→ **STATED EXERCISE A**:
Rewrite the part of the records that opens with the line containing "Task: Start recording the meeting" and runs through the end of the records, substituting "profile picture" for "avatar" and leaving everything else unchanged. Omit the pictures from your answer.

# PASSAGE PROVIDED start

As of Wednesday the entire Iberian Peninsula and the Balearic Islands are in the midst of the first significant cold snap for three winters. However, intense snowfalls, like the one affecting the whole of the north of the Peninsula and the Balearic Islands are not as common in the rest of Spain. A team of researchers has analysed the extreme snow that fell in March 2011 in the province of Madrid in the hope that the results will allow us to understand and forecast similar episodes in the future.
The snow warning issued on 3 March 2011 by the State Meteorological Agency in Spain (AEMET) warned of drifts of up to 18 centimetres in mountainous areas of Madrid and three centimetres in urban areas of the province for the following day. However the forecasts were out by a long shot. The severity of the snow storm that fell on the Madrid province was unexpected.
On 4 March 2011, the exceptional amount of snow falling over 24 hours meant up to 34 centimetres in the Guadarrama mountain range and up to 8 centimetres in metropolitan areas of the capital, "which caused numerous problems on the main access roads to Madrid and power cuts," as Estibaliz Gascon, researcher at the Atmospheric Physics Group of the University of Leon (Spain) tells SINC. The Directorate-General for Traffic (DGT) recorded 30 kilometres of tailbacks on the A6 with delays of up to five hours.
This week, the freak weather has been repeated in other areas of northern Spain and the Balearic Islands, where the snow has fallen at sea level and 200 metres respectively. In general, these extreme events are less common in the majority of non-mountainous areas of the Iberian Peninsula, but they can occur. It is predicted that the severe weather will continue until at least Sunday and even until Tuesday 10 February.
Outside the region of Madrid "it is more common to find this kind of heavy snowfall almost every year, due to the orographic conditions and closeness to the sea. This is case of the Pyrenees and the Cantabrian Mountains for example," explains Gascon. A mass of cold air from the north or north-east coming off the Atlantic and loaded with moisture are the 'ingredients' for a spell of intense snow in these areas.

# PASSAGE PROVIDED end
# SOURCE RECORDS start

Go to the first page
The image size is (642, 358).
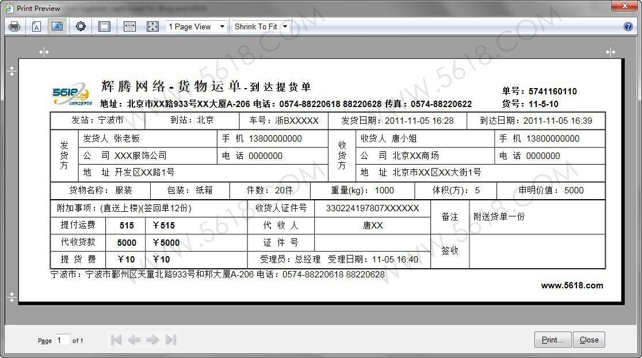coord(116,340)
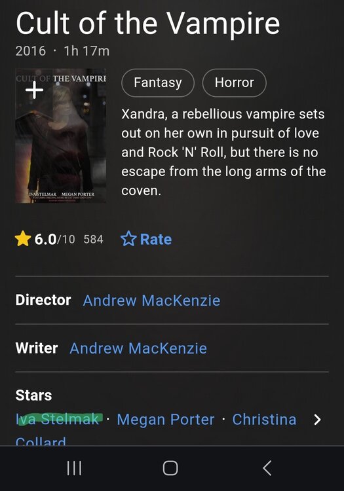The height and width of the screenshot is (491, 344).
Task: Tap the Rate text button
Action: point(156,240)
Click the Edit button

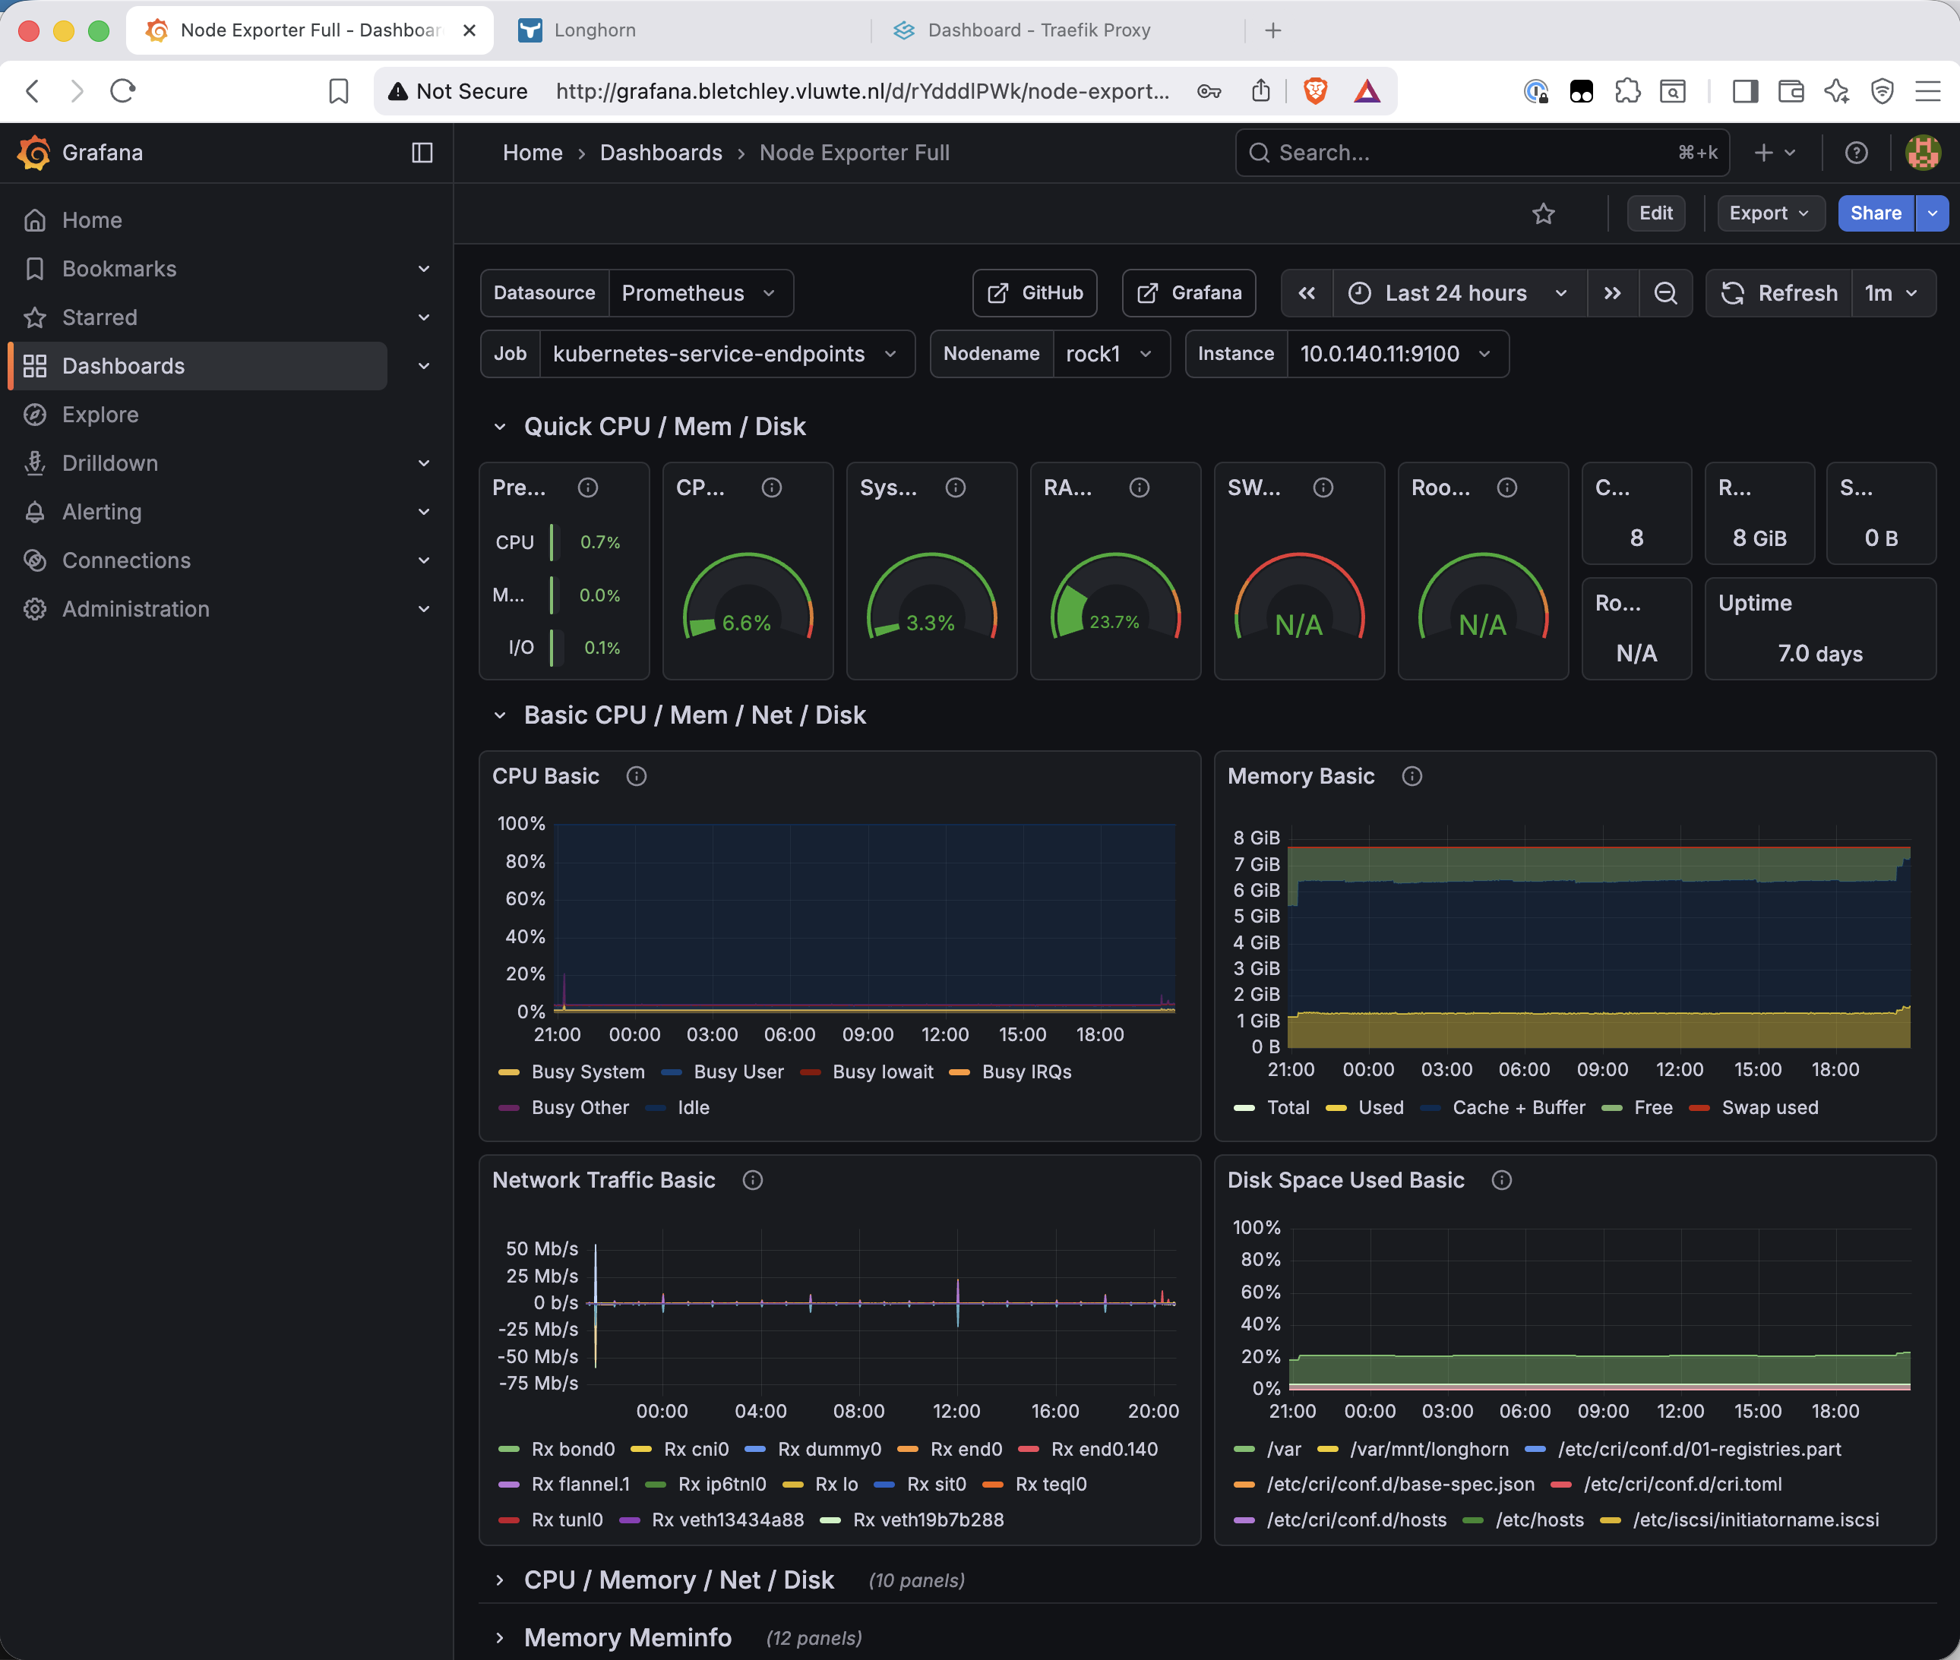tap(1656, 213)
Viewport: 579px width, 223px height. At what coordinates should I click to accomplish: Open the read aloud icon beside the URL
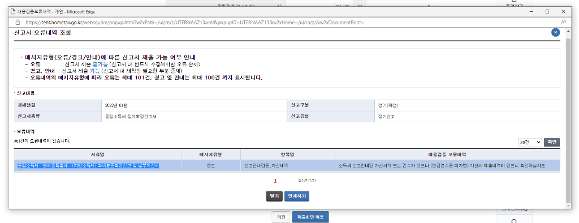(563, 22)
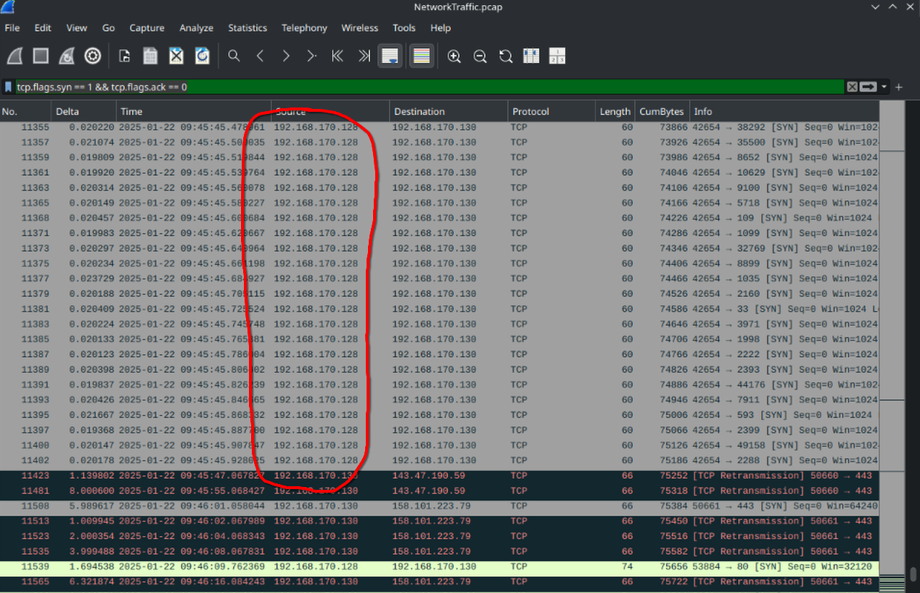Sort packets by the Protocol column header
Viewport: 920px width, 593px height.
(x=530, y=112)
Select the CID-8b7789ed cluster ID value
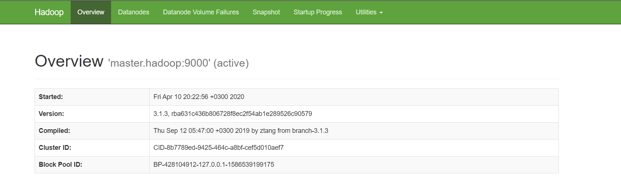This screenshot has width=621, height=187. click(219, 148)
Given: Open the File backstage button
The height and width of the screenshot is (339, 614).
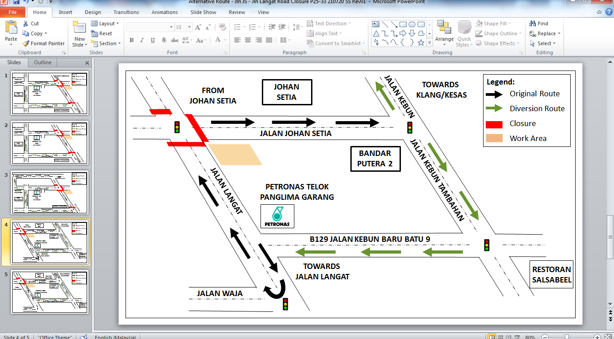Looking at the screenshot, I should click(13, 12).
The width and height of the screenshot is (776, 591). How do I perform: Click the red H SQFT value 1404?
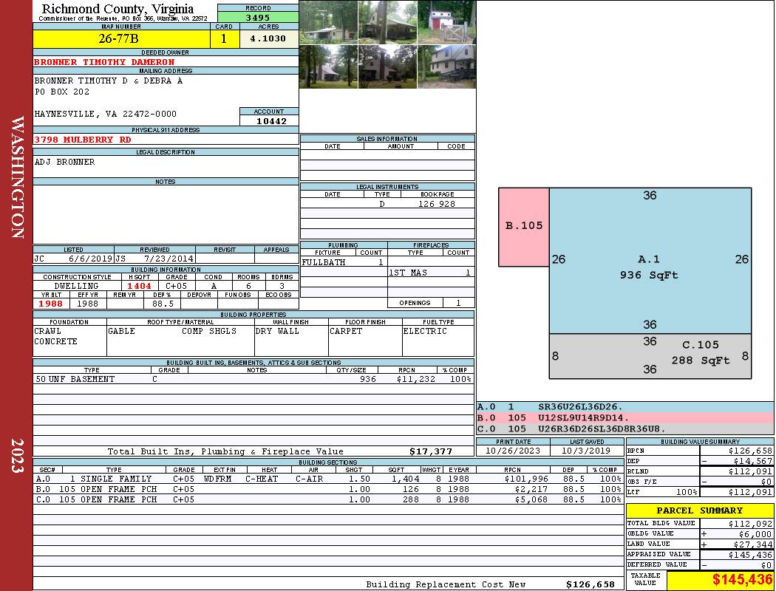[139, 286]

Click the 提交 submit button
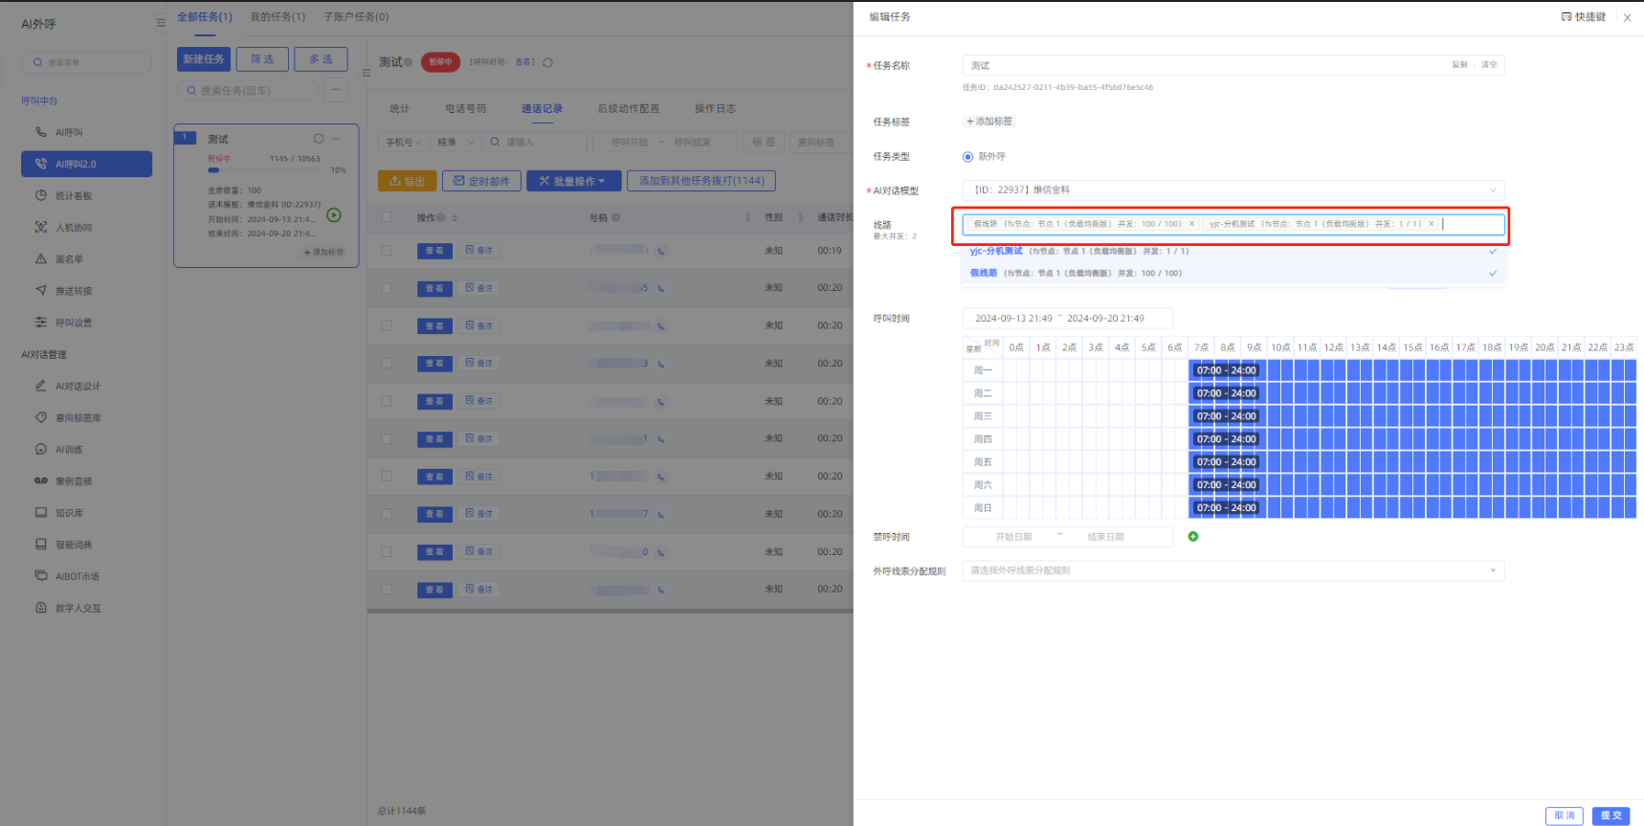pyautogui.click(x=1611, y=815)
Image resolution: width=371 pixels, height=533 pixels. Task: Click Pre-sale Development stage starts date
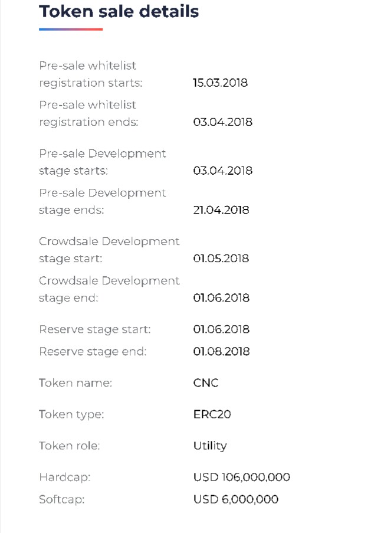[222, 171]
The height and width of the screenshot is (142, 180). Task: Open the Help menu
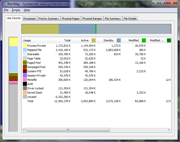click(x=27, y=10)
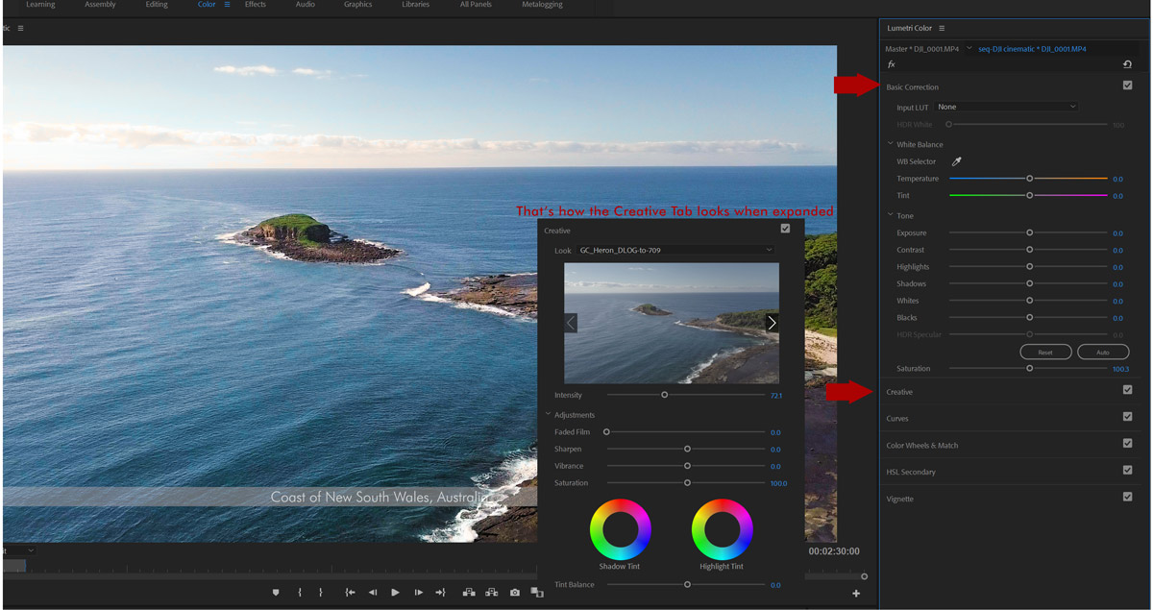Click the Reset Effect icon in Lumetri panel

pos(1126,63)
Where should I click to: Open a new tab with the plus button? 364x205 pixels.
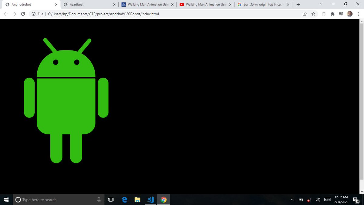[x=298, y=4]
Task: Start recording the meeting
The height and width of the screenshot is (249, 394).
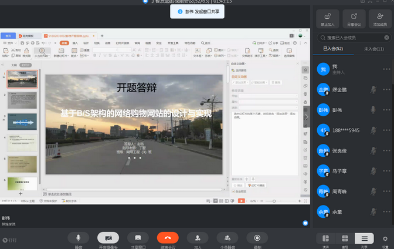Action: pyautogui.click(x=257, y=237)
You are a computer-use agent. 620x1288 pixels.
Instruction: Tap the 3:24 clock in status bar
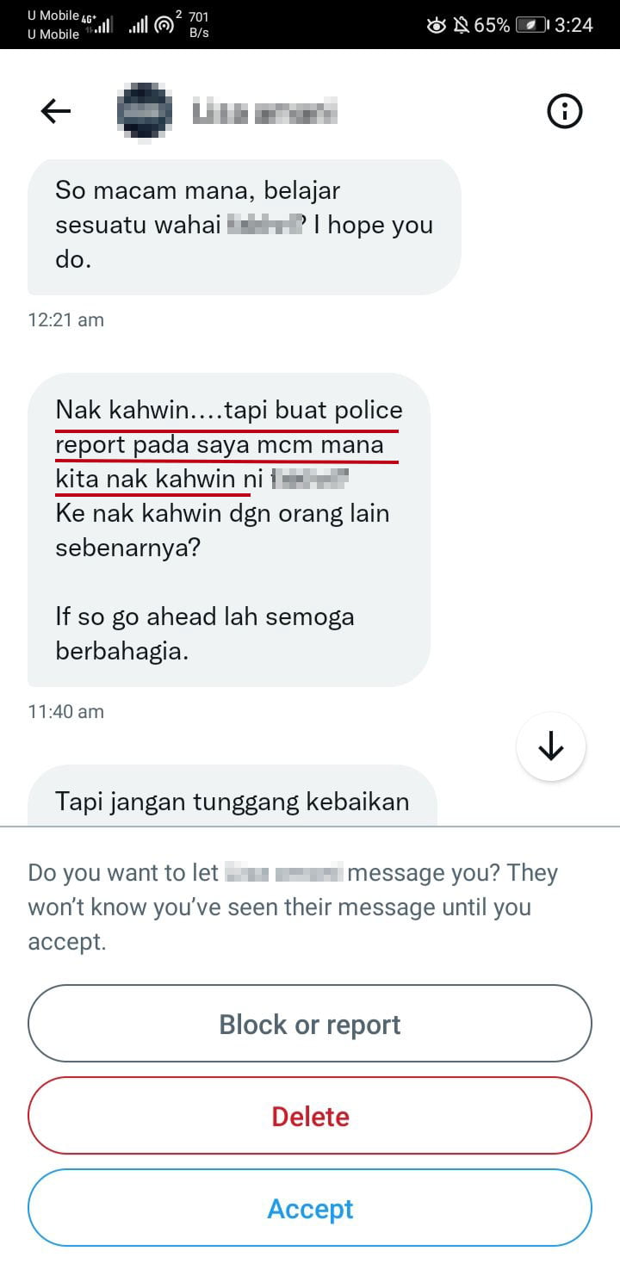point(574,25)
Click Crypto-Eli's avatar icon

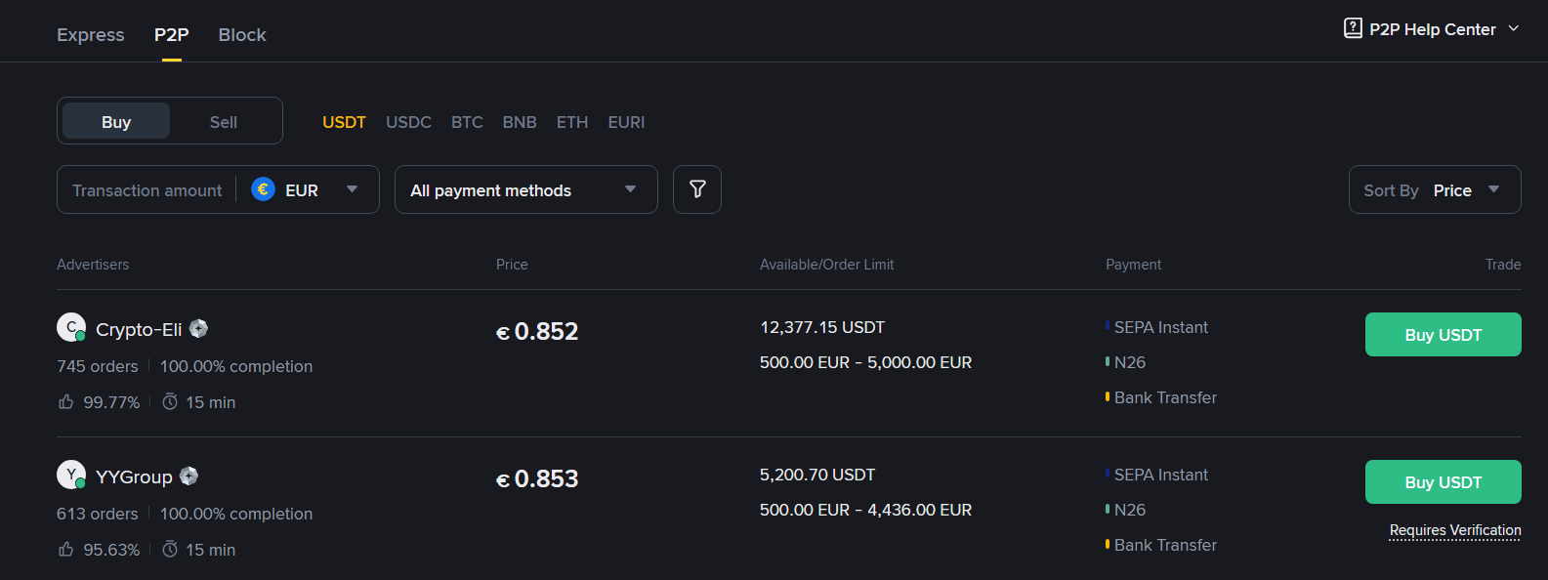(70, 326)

# SOURCE RECORDS end

→ **STATED EXERCISE B**:
Reproduce the part of the article on the Madrid snowfall that opens with the words containing "As of Wednesday" and closes with "province was unexpected.".

→ **EXERCISE OUTPUT A**:
Task: Start recording the meeting
The height and width of the screenshot is (249, 394).
Action: pyautogui.click(x=257, y=237)
You are a computer-use agent. 620x1288 pixels.
Instruction: Tap the 3:24 clock in status bar
point(574,25)
Click Crypto-Eli's profile picture icon

(70, 326)

→ **EXERCISE OUTPUT B**:
As of Wednesday the entire Iberian Peninsula and the Balearic Islands are in the midst of the first significant cold snap for three winters. However, intense snowfalls, like the one affecting the whole of the north of the Peninsula and the Balearic Islands are not as common in the rest of Spain. A team of researchers has analysed the extreme snow that fell in March 2011 in the province of Madrid in the hope that the results will allow us to understand and forecast similar episodes in the future.
The snow warning issued on 3 March 2011 by the State Meteorological Agency in Spain (AEMET) warned of drifts of up to 18 centimetres in mountainous areas of Madrid and three centimetres in urban areas of the province for the following day. However the forecasts were out by a long shot. The severity of the snow storm that fell on the Madrid province was unexpected.